Yep, that's definitely possible.  It's one of the workarounds I was considering.  I was just curious if there was a simpler (and perhaps more efficient) approach.

Keith

On Mon, Dec 1, 2014 at 6:28 PM, Andy Twigg <andy.twigg@gmail.com> wrote:
Could you modify your function so that it streams through the files record by record and outputs them to hdfs, then read them all in as RDDs and take the union?

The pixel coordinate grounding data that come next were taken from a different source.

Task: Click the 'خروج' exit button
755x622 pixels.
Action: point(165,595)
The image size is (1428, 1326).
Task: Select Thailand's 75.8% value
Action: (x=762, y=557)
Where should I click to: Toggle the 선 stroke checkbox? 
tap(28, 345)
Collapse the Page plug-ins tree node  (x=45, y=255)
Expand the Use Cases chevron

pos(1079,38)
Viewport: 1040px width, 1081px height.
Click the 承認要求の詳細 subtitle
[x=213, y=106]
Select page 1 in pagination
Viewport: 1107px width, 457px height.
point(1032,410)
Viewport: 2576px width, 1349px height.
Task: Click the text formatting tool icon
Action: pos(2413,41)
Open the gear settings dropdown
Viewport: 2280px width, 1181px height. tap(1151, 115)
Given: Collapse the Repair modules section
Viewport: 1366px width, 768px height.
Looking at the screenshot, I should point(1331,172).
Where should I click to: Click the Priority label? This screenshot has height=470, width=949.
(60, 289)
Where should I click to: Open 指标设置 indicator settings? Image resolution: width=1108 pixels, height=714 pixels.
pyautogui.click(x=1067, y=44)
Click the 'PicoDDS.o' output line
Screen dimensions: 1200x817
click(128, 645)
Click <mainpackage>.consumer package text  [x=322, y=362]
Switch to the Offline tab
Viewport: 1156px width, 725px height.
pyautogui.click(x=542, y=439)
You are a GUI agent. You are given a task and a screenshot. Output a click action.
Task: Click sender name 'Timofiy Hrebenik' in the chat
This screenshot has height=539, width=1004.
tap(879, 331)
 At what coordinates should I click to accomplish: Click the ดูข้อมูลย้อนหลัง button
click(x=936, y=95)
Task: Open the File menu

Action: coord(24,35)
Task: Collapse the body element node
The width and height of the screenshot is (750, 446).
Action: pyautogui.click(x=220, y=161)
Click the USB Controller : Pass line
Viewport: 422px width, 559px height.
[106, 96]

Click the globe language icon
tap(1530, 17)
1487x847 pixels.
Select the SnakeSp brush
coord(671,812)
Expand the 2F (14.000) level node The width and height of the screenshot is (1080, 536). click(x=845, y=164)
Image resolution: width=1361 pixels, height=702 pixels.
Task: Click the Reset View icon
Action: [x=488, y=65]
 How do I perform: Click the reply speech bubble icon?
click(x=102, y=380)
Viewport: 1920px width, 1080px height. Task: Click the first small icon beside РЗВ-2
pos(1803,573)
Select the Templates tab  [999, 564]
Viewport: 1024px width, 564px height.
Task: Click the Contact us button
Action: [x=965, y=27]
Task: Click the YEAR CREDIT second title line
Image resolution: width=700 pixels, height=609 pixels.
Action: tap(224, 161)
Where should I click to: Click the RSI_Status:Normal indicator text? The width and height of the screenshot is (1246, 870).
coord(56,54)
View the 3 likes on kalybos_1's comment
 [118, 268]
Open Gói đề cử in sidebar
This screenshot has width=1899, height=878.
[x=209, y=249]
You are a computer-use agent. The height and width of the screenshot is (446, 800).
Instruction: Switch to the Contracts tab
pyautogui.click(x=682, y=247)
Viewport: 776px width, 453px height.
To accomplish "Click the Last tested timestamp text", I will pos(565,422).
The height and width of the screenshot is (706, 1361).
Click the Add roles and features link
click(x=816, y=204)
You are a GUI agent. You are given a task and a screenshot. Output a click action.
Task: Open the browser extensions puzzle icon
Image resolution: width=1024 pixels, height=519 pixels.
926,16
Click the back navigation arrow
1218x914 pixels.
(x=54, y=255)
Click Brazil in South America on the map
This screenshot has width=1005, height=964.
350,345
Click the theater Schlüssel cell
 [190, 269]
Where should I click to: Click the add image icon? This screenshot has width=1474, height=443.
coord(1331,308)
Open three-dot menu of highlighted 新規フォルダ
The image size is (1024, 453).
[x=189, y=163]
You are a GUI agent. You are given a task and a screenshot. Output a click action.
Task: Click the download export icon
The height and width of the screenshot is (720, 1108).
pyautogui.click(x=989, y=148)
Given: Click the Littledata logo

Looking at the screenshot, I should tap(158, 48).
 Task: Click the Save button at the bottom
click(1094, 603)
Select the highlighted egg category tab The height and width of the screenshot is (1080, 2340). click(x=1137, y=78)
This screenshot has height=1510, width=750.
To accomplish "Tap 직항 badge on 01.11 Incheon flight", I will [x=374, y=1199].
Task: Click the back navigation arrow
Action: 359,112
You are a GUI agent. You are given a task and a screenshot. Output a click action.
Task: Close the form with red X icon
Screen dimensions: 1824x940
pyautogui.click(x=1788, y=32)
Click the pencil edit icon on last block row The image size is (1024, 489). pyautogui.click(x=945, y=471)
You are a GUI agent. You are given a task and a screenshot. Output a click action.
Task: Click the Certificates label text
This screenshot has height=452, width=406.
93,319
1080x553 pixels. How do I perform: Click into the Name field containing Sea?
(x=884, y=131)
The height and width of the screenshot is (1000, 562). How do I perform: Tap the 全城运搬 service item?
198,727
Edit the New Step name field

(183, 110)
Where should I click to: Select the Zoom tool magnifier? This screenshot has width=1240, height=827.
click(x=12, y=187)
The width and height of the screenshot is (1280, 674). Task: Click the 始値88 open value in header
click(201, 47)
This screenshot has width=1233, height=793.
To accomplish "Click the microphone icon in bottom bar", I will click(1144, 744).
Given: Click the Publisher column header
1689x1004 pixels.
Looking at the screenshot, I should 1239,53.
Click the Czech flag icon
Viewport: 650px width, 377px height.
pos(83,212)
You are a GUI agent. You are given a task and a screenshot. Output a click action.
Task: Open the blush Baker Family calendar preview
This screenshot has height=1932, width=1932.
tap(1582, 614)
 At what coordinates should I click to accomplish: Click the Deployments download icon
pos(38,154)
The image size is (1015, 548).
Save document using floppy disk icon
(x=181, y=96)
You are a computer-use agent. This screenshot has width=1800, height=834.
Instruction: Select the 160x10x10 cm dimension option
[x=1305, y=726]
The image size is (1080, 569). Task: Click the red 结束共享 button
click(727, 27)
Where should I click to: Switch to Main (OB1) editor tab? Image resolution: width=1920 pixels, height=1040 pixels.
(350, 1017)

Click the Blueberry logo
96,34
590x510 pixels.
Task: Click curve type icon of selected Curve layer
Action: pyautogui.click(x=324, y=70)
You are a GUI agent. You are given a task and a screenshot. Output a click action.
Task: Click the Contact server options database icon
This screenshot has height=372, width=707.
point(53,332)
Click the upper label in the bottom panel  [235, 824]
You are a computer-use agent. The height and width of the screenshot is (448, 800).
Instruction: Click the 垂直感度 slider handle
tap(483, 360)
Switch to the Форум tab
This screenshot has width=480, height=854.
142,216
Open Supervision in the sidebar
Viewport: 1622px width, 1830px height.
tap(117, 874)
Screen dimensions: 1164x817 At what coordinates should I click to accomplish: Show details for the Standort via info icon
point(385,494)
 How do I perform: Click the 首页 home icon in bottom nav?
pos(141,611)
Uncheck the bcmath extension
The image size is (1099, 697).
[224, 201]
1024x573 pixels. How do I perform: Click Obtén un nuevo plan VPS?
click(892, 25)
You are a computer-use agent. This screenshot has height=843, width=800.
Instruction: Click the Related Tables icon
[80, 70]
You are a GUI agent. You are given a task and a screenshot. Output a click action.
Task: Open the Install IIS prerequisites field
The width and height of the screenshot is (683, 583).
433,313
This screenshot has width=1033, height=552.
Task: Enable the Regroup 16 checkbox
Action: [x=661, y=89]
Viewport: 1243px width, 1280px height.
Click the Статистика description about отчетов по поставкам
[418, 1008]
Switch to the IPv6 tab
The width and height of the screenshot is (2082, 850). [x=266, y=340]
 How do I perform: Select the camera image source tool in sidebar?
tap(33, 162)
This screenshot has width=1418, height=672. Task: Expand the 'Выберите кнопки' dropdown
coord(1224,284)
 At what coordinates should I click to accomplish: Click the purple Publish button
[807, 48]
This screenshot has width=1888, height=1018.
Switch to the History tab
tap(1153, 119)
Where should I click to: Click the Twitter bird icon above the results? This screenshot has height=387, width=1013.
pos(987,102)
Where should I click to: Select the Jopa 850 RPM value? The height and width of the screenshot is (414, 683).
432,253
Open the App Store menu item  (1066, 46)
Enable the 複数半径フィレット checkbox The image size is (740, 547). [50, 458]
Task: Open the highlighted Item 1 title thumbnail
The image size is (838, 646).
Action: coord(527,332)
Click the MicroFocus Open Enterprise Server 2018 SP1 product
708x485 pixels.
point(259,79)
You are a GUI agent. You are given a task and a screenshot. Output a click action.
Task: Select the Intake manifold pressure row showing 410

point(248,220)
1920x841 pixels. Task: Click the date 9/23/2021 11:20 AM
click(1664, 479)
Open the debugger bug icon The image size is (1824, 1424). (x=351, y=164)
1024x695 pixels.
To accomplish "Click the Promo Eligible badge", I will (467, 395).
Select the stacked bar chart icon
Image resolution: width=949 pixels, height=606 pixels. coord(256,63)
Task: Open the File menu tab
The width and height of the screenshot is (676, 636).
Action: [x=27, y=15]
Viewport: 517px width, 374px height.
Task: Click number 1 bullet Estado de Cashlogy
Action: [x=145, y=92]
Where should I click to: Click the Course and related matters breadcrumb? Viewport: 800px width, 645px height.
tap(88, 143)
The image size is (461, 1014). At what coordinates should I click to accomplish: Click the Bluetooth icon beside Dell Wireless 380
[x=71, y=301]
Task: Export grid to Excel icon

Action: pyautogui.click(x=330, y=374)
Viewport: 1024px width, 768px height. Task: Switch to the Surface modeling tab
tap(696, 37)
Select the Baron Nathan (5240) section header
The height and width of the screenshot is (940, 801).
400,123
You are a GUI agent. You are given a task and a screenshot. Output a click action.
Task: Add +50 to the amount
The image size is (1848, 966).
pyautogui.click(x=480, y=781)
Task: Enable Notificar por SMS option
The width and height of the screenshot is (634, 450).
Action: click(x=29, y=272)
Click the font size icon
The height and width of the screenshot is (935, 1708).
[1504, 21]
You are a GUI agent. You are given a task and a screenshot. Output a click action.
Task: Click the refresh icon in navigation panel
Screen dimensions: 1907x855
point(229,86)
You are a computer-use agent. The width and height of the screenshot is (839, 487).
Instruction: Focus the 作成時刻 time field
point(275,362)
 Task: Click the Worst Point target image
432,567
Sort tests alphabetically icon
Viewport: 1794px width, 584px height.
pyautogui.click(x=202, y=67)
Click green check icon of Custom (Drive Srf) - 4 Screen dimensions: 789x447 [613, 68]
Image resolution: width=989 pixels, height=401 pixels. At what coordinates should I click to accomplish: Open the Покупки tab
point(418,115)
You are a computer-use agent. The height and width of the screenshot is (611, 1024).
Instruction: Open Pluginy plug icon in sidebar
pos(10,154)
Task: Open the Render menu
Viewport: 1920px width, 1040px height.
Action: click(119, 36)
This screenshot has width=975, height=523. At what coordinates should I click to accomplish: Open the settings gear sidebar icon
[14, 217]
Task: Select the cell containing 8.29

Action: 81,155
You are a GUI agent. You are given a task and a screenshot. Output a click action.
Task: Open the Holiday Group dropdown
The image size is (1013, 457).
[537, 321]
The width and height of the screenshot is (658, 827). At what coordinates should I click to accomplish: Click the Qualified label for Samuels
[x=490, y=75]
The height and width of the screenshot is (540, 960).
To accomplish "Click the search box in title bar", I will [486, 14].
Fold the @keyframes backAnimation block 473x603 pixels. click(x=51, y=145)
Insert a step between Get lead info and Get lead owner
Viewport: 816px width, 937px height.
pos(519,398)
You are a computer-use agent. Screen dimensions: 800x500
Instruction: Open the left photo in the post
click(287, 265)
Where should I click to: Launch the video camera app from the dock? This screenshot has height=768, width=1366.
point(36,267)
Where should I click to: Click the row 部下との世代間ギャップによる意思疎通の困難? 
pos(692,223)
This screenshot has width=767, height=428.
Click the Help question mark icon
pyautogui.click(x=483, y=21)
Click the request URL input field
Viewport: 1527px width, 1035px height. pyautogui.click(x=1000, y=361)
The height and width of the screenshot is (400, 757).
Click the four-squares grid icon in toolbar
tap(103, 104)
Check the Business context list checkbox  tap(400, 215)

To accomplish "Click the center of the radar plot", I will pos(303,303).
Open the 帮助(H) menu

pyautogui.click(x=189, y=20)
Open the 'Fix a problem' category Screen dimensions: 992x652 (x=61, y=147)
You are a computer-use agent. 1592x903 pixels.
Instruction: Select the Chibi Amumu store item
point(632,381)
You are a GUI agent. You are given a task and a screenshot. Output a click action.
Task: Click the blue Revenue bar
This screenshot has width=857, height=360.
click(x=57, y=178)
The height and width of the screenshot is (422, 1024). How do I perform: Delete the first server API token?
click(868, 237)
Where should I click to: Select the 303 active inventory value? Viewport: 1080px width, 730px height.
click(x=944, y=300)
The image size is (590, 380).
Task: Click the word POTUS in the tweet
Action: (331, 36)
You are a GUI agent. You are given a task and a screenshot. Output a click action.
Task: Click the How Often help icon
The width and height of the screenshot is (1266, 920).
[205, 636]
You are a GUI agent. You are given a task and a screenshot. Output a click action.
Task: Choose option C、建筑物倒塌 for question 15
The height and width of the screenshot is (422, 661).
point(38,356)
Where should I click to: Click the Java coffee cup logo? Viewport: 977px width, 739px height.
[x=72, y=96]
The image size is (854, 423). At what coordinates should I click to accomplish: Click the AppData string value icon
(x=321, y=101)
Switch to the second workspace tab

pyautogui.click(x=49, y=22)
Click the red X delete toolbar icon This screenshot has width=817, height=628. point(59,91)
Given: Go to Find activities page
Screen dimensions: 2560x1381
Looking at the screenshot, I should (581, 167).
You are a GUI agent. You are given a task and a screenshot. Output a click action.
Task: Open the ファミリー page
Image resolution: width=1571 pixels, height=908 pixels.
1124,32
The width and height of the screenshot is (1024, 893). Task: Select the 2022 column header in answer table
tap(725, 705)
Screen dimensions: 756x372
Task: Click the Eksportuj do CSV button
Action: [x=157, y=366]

That would only use bounded memory.

On 1 December 2014 at 17:19, Keith Simmons <keith@pulse.io> wrote:
Actually, I'm working with a binary format.  The api allows reading out a single record at a time, but I'm not sure how to get those records into spark (without reading everything into memory from a single file at once).  



On Mon, Dec 1, 2014 at 5:07 PM, Andy Twigg <andy.twigg@gmail.com> wrote:
file => tranform file into a bunch of records

What does this function do exactly? Does it load the file locally?
Spark supports RDDs exceeding global RAM (cf the terasort example), but if your example just loads each file locally, then this may cause problems. Instead, you should load each file into an rdd with context.textFile(), flatmap that and union these rdds.

also see


On 1 December 2014 at 16:50, Keith Simmons <keith@pulse.io> wrote:
This is a long shot, but...

I'm trying to load a bunch of files spread out over hdfs into an RDD, and in most cases it works well, but for a few very large files, I exceed available memory.  My current workflow basically works like this:

context.parallelize(fileNames).flatMap { file =>
  tranform file into a bunch of records
}

I'm wondering if there are any APIs to somehow "flush" the records of a big dataset so I don't have to load them all into memory at once.  I know this doesn't exist, but conceptually:

context.parallelize(fileNames).streamMap { (file, stream) =>
 for every 10K records write records to stream and flush
}

Keith